Briatore, der mit dem jungen Michael Schumacher in den 90ern große Erfolge feierte und später Fernando Alonso zum Superstar machte, sagt gegenüber 'Sky Sport': "Ein guter Pilot in einem konkurrenzfähigen Auto kann einen Unterschied machen. Aber Fernando (Alonso; Anm. d. Red.) kann das aktuell nicht, denn der Ferrari ist einfach nicht konkurrenzfähig."

Nach drei Rennen standen bisher weder Fernando Alonso noch Felipe Massa auf dem Podium. Vor der Saison waren die Ziele der Roten sicher andere. Sowohl das Team als auch die Beobachter gingen davon aus, dass Ferrari auf Augenhöhe mit Red Bull agieren würde.

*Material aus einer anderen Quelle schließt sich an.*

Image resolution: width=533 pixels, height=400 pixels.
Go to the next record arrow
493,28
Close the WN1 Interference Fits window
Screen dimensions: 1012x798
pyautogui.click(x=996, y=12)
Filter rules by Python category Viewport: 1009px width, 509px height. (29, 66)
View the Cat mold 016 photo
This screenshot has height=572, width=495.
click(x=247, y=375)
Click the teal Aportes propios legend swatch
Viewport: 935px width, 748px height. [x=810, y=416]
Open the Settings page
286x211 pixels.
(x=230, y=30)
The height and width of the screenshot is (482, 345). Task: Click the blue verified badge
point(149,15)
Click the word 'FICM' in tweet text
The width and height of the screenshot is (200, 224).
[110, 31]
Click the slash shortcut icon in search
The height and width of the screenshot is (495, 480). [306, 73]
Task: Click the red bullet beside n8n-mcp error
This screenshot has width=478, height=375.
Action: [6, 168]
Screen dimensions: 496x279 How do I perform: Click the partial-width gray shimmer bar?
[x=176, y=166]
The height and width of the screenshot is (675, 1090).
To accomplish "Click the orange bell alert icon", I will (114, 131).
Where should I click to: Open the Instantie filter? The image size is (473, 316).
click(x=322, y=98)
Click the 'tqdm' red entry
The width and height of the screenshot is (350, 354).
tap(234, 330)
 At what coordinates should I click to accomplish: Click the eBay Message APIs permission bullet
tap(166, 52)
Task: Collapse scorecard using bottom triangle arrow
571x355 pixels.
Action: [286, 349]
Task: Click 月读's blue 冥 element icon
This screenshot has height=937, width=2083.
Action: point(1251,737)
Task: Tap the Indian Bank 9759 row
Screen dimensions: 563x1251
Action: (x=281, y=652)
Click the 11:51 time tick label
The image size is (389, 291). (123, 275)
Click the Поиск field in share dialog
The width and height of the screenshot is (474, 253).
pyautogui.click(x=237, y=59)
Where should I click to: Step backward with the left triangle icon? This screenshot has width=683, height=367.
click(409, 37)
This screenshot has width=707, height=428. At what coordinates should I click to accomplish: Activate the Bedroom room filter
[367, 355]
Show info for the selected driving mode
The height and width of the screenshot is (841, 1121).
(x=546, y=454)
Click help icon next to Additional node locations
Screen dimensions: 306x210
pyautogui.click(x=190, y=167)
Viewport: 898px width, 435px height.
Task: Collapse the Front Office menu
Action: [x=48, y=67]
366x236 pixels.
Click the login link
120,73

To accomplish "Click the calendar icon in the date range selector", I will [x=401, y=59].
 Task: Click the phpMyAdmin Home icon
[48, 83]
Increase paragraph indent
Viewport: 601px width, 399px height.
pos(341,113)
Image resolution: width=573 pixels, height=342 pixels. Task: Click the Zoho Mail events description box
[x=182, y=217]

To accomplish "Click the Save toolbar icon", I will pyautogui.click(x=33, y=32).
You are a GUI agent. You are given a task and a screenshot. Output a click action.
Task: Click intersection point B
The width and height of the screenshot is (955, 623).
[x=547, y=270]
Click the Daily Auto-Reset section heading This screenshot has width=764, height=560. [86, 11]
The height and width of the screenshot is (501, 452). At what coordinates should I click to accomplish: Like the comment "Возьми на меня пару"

Briatore analysiert nüchtern: "Red Bull ist nicht in Sichtweite. Im Moment muss sich Ferrari eher um Platz drei fürchten."

Doch selbst als Alonso bei Renault Erfolg hatte, schielte der mittlerweile 29-Jährige Spanier immer zu Ferrari. "Fernando wollte immer für Ferrari fahren. Er fühlt sich sehr wohl im Team", gibt Briatore zu. "Ferrari hat das Potenzial, die finanziellen Mittel und die technischen Möglichkeiten. Aber um die aktuelle Situation zu verbessern, benötigt man mehr Kreativität. Sie machen gerade eine schwierige Zeit durch und müssen dringend Lösungen finden."

Sollte sich bei Ferrari nichts ändern, dann ist sich Briatore sicher, dass Red Bull nicht mehr einzuholen ist: "Die Red Bull von Sebastian Vettel und Mark Webber sind unerreichbar. Der Formel 1 droht dadurch eine langweilige Phase. In sechs oder sieben Rennen hat Red Bull die WM im Prinzip sicher."